NEOS wollen "selbstbestimmte Pflege". Die NEOS treten im Wahlkampf für eine "selbstbestimmte Pflege" ein. Dazu zählen mehr Prävention, einheitliche Qualitätsstandards und der Ausbau mobiler Dienste. Pflegebedürftige sollten "möglichst lange in den eigenen vier Wänden bleiben", sagte Spitzenkandidat Matthias Strolz am Dienstag. Dazu beitragen soll auch eine Kostenbeteiligung für Heimaufenthalte.

Von Redaktion, APA. Erstellt am 26. September 2017 (11:59)
APA (Archiv)
NEOS für Kostenbeteiligung für Heimaufenthalte

Die Struktur des österreichischen Pflegesystems weise einige Schwächen auf, finden die NEOS. Strukturen gehörten vereinfacht, der Begriff "Pflegebedarf" neu definiert. Als Vorbild dient Strolz dabei abermals Skandinavien, konkret Dänemark, wo es für jeden Bürger ab dem 70. Lebensjahr präventive Hausbesuche zur Abschätzung des Betreuungsbedarfs gibt. Listenzweite Irmgard Griss verwies auch auf "Bewegungszentren", die unter tags besucht werden können.

"Staat und Bund müssen die Rahmenbedingungen schaffen", findet Griss, "organisiert muss die Pflege auf Gemeindeebene werden". Für NEOS-Sozialsprecher Gerald Loacker werden in der Diskussion auch die Pflegekräfte zu wenig beachtet. Er will durch ein einheitliches Modell für alle Kräfte die Berufsgruppe aufwerten und deren Kompetenzen weiter entwickeln. So gehörten diese auch in die Primärversorgung eingebunden, findet Loacker.

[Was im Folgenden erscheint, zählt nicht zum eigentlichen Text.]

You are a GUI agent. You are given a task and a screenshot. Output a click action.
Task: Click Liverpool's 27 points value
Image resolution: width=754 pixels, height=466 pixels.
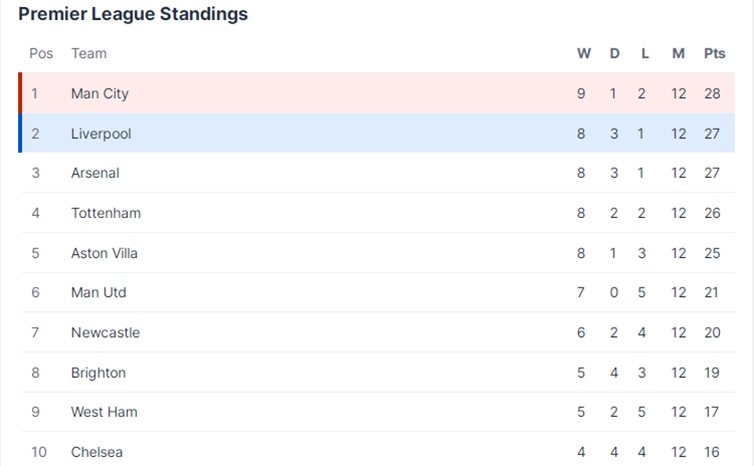pos(712,133)
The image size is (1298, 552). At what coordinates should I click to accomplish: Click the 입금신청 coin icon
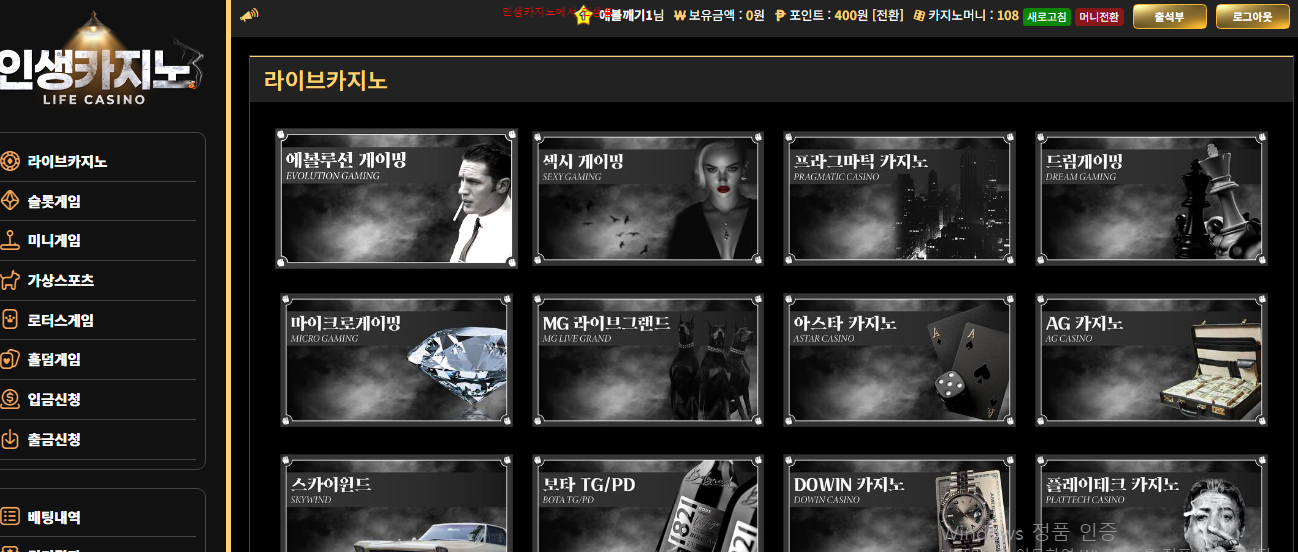pos(10,399)
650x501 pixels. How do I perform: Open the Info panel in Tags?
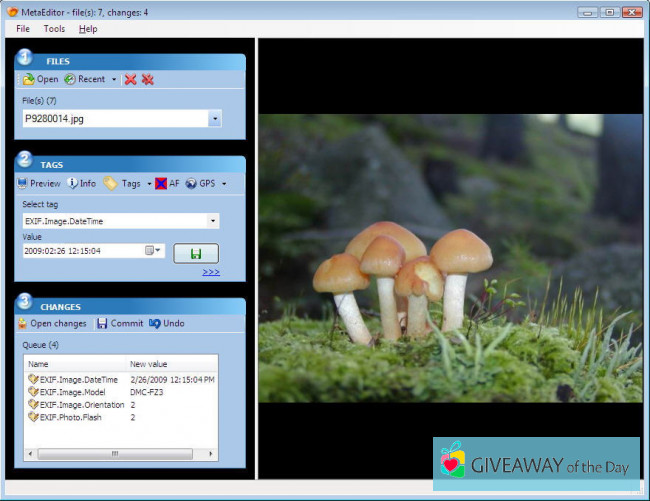tap(81, 184)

Stationäre Einrichtungen entlasten wollen die NEOS durch eine Kostenbeteiligung, die von den Pflegebedürftigen selbst zu entrichten ist. Das Vermögen von Kindern und Partnern solle nicht herangezogen werden. Zwar bezeichnete Loacker die Abschaffung des Regresses durch die Regierung als Startschuss, mit der Kostenbeteiligung müsse man aber bei der Finanzierung entgegenwirken.